## Task instructions
Lines from the one with "[button] (133, 2535)" through the end of the listing below should be set down exactly, with no other line included.

## Records to process
BEGIN

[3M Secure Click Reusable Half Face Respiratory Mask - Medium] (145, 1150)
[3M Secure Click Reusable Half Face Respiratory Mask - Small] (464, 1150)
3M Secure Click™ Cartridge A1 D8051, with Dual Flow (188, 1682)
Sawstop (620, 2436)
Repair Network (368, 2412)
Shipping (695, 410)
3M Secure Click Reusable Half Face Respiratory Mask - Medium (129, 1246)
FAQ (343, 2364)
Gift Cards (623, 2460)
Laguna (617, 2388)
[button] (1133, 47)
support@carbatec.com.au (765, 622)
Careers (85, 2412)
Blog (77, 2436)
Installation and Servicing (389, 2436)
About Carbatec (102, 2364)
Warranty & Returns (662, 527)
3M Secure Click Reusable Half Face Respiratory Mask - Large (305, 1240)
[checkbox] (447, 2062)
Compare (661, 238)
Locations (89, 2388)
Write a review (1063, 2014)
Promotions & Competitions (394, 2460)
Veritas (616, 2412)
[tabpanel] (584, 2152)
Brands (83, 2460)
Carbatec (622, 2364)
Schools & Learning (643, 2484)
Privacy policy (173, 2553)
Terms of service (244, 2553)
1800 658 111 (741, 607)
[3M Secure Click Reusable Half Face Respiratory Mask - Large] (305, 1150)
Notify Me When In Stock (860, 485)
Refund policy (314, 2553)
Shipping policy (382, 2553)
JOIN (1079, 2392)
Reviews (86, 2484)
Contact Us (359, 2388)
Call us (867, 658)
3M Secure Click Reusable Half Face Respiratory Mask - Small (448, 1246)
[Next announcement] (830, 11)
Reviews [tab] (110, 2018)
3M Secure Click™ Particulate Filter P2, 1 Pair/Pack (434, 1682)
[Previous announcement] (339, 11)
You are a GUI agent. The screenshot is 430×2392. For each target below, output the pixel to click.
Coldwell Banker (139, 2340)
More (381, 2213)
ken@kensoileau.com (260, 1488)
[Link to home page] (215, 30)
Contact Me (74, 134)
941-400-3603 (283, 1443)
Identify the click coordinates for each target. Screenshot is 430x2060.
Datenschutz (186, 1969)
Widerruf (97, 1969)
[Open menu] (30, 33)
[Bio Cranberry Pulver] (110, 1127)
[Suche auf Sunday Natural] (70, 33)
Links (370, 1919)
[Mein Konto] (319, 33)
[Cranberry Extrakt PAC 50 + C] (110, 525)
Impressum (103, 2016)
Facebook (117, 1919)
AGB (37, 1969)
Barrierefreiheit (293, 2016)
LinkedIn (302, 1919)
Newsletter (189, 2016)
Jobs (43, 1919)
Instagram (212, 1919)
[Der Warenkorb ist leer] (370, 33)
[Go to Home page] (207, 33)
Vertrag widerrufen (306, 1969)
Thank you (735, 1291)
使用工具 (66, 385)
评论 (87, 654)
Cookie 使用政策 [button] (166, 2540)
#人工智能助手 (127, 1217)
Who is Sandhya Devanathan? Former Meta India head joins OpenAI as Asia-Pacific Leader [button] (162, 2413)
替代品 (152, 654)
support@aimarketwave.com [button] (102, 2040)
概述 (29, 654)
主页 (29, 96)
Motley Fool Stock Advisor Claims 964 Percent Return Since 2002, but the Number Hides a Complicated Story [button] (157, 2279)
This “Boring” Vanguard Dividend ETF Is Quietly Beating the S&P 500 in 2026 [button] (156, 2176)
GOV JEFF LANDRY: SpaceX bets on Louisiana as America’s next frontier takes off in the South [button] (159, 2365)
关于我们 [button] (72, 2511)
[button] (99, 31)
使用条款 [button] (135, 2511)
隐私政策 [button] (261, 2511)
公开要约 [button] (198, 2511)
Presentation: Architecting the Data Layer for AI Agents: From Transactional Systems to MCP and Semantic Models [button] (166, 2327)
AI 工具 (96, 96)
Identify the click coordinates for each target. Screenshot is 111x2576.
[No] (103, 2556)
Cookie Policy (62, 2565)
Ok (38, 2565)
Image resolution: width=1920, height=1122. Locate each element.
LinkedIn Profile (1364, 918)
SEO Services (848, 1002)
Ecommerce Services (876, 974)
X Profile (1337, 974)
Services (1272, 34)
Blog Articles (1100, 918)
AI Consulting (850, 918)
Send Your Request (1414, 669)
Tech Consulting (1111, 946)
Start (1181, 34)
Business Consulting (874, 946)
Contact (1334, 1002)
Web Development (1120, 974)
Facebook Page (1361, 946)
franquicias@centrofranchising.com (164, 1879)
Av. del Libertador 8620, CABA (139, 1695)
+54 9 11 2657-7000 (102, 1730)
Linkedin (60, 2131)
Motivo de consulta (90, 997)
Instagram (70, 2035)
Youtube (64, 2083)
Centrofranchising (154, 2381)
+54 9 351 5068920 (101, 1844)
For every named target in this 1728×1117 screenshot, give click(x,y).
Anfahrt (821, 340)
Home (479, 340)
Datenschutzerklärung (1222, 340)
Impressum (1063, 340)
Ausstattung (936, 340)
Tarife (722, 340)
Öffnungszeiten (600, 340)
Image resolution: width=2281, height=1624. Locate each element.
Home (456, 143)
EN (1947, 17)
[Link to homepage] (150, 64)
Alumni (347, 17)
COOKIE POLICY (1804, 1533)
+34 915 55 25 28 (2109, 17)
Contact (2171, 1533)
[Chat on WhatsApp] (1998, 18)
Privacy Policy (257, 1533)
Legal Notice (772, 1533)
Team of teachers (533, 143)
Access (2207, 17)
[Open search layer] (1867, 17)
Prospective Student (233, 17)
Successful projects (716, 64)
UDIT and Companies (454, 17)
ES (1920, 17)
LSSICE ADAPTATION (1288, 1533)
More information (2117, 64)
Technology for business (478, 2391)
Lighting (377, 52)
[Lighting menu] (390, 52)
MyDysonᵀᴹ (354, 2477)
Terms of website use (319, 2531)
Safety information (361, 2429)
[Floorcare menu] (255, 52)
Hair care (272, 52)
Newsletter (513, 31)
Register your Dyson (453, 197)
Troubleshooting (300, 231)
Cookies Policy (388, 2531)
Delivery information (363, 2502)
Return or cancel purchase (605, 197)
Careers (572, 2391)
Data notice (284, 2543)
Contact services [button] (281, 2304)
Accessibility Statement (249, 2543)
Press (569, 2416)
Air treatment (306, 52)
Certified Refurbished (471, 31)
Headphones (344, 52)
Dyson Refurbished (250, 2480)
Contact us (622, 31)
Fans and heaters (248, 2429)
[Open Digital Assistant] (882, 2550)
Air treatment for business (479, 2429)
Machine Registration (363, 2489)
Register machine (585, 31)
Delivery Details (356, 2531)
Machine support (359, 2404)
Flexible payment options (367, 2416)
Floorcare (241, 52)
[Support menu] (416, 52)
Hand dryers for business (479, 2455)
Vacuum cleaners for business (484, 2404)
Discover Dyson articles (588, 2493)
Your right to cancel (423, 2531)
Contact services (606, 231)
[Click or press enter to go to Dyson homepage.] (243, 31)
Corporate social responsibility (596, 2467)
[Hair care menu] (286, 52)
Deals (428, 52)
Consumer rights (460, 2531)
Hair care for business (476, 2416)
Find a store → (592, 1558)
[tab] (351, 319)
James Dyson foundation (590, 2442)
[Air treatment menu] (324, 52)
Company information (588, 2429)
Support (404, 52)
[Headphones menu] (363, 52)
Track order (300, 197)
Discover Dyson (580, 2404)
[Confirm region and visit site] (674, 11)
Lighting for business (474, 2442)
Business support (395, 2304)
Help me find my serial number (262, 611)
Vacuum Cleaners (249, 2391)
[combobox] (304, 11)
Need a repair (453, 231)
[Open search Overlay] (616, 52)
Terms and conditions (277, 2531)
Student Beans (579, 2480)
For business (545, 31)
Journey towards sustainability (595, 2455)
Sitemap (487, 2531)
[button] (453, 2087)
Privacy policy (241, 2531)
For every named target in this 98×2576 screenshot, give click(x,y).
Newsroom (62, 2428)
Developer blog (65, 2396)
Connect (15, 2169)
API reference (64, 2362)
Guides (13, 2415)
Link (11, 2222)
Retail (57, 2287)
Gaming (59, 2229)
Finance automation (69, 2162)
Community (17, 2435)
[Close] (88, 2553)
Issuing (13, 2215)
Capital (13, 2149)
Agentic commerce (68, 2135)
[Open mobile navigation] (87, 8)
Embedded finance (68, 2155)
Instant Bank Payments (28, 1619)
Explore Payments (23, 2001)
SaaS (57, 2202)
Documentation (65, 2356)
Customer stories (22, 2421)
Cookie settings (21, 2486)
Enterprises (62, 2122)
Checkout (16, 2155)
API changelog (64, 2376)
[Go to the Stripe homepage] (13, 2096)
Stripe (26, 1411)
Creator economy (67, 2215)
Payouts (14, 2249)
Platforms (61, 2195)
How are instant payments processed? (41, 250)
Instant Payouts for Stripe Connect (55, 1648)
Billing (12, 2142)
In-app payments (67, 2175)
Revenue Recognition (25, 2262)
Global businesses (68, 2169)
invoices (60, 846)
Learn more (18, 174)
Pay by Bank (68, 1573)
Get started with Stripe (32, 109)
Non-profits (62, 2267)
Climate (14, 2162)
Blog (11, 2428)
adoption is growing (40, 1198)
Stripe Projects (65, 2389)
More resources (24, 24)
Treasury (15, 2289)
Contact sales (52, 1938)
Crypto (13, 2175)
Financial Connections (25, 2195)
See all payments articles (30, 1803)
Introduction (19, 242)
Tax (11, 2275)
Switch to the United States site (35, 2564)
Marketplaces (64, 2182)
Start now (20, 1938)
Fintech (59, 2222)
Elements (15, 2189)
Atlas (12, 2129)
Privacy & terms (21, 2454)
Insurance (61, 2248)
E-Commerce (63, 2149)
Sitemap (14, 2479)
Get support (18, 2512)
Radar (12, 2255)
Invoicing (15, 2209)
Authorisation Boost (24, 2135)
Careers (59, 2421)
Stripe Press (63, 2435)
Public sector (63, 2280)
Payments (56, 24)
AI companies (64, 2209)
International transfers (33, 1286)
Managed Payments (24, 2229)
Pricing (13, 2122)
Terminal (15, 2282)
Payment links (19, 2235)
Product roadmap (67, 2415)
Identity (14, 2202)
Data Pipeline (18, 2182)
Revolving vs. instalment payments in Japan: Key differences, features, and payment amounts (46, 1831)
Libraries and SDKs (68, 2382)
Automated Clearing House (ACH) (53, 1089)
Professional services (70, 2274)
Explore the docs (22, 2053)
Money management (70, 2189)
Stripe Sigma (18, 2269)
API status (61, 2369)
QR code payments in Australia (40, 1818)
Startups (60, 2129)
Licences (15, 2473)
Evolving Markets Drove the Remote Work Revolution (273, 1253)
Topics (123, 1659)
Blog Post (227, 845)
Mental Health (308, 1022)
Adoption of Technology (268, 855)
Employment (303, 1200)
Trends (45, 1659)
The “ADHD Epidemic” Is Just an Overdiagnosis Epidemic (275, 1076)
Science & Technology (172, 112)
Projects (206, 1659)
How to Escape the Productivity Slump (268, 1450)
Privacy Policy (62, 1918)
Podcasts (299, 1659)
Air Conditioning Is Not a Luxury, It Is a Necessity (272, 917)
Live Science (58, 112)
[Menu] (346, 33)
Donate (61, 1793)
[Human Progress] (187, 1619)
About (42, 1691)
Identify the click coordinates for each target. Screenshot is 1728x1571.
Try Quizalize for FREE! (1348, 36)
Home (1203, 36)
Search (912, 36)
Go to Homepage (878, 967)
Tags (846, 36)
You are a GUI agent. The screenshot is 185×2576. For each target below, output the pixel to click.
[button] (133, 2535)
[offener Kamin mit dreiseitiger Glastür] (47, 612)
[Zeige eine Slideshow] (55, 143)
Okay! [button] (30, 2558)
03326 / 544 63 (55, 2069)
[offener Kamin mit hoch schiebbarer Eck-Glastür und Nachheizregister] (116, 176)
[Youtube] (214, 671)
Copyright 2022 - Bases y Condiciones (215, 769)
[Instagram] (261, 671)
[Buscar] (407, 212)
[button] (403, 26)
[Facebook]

END

## Answer section
[button] (133, 2535)
[offener Kamin mit dreiseitiger Glastür] (47, 612)
[Zeige eine Slideshow] (55, 143)
Okay! [button] (30, 2558)
03326 / 544 63 (55, 2069)
[offener Kamin mit hoch schiebbarer Eck-Glastür und Nachheizregister] (116, 176)
[Youtube] (214, 671)
Copyright 2022 - Bases y Condiciones (215, 769)
[Instagram] (261, 671)
[Buscar] (407, 212)
[button] (403, 26)
[Facebook]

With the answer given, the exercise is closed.